Temporomandibular disorders (TMD) are a collection of clinical disorders which involve the temporomandibular joints (TMJ), the muscles of mastication, and associated structures.1
TMD affects approximately 10% of the population and is more prevalent in women.2
The associated pain and limited mouth opening can lead to severe functional impairment and disability.3
TMJ osteoarthritis(OA) is a local inflammatory condition which occurs when the dynamic equilibrium between the breakdown and the repair of joint tissue is compromised. The spectrum of clinical and pathological presentation of TMJ OA range from structural and functional failure of the joint with disc displacement and degeneration, to subchondral bone alterations (erosions), bone overgrowth (osteophytes), loss of articular fibrocartilage, and synovitis._Local inflammatory processes in the TMJ are known to share common pathways with pain and bone resorption.4-9
However, the factors which mitigate the morphological changes and clinical signs and symptoms (such as pain and joint sounds) is unknown.10
Furthermore, the multitude of risk factors, the complex etiopathogenesis, and the heterogeneity of clinical presentation create a challenge for developing novel therapies.11,12
The Research Diagnostic Criteria for Temporomandibular Disorders (RDC/TMD)13
was revised recently to include image analysis criteria for various imaging modalities.14
Reportedly, Computed Tomography (CT) has the best positive percentage agreement (84%) for the diagnosis of TMJ OA. In concordance with these guidelines 42.6% of TMD patients presented with tomographic evidence of TMJ OA changes including bone erosions and osteophytes.15
However, previous studies attempting to correlate two-dimensional (2D) and three-dimensional (3D) cross-sectional radiographic changes of the TMJ to clinical signs and symptoms have yield mixed findings.3,15,16
Refinement in image analysis for accurate visualization by reconstruction of 2D and cross-sectional images into 3D may enable the localization and quantification of previously unidentified condylar resorption patterns and reveal important relationship between the morphological variance and the clinical symptoms.17
Shape Correspondence (SC), a 3D surface mapping technique using CBCT images, was developed for the precise localization and quantification of the extent of resorptive changes in mandibular condyles.18,19
Computer-based methods allow for the development and widespread use of imaging biomarkers (i.e., joint space narrowing and erosions), which may have an impact in clinical decision making, for drug development, and for monitoring of treatment. The transition of OA assessment toward an automatic quantification system minimizes the influence of the reader experience, and thus decreases inter- and intra-reader variability. The automation allows for a remote analysis over the Internet, which is particularly relevant for future multicenter clinical trials that require a consistent assessment of the data. The tracking of individual erosive destructions can lead to a more fundamental understanding of the fine interactions within the disease process, even for large populations, which are difficult to grasp with global scores that are determined manually. This system is already in experimental use. Ongoing research is focused on clinical evaluation in a large population and the integration of follow-up examinations (erosion tracking) in the assessment of the disease progression. This work can play a role in the rapidly evolving field of biomedical imaging research, leading from discrete scales toward continuous imaging biomarkers in musculoskeletal radiology.

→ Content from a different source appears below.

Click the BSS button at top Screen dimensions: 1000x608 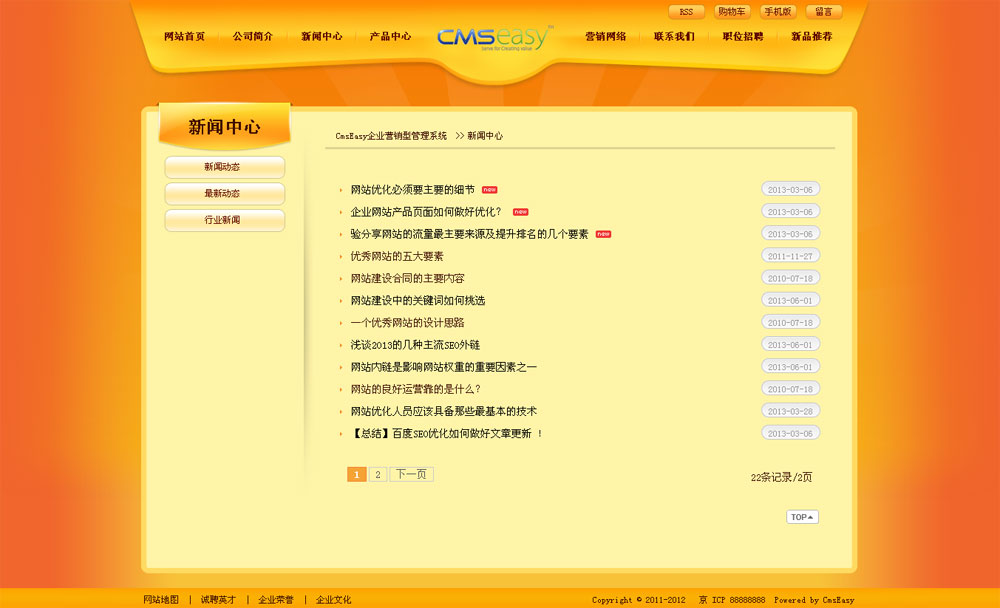click(x=686, y=12)
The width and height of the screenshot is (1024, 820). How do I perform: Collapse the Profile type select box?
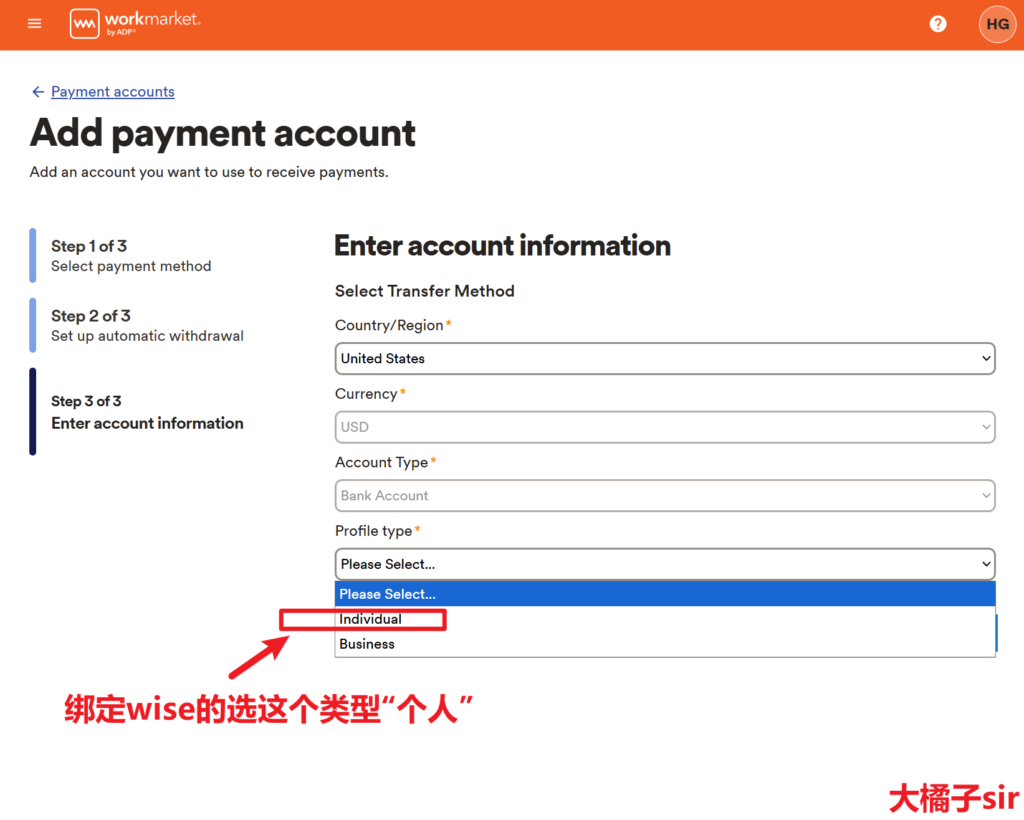(x=664, y=564)
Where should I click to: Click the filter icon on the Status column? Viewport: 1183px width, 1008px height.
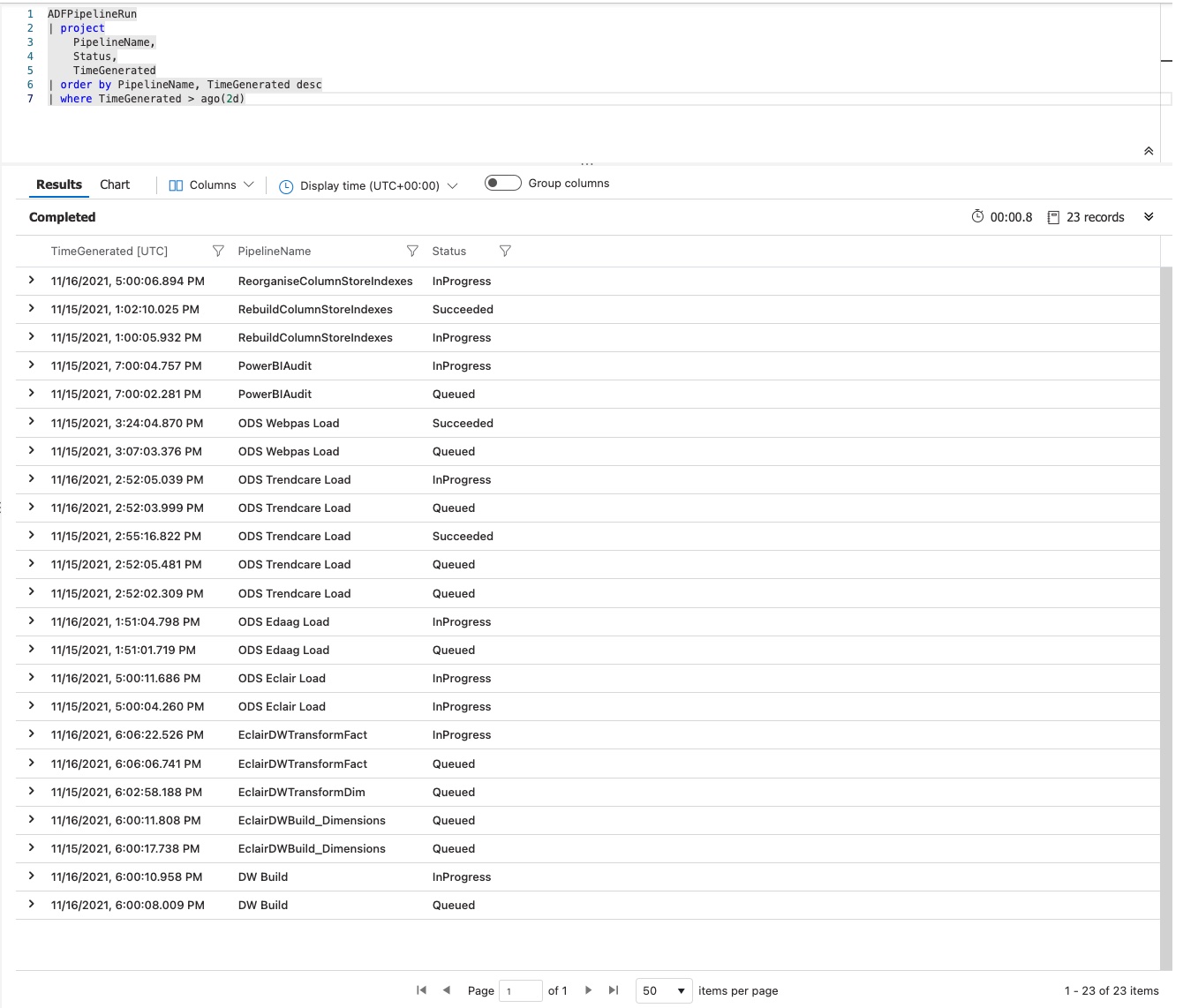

With this advanced method, we proposed to investigate the influence of pain and disease duration on the degree of condylar destruction in patients with TMJ OA. Such novel findings will improve the diagnostic yield and consequently, direct the timing and type of therapeutic interventions aimed at preventing further TMJ degradation and pain. Using this technique, the objectives of this study were to: (1) assess the 3D condylar morphology and evaluate the extent of condylar resorption in TMJ OA; (2) determine the difference in location and extent of condylar resorptive changes between osteoarthritic and asymptomatic TMJs; and (3) assess the correlation of the severity of resorption of osteoarthritic condyles with pain intensity and duration.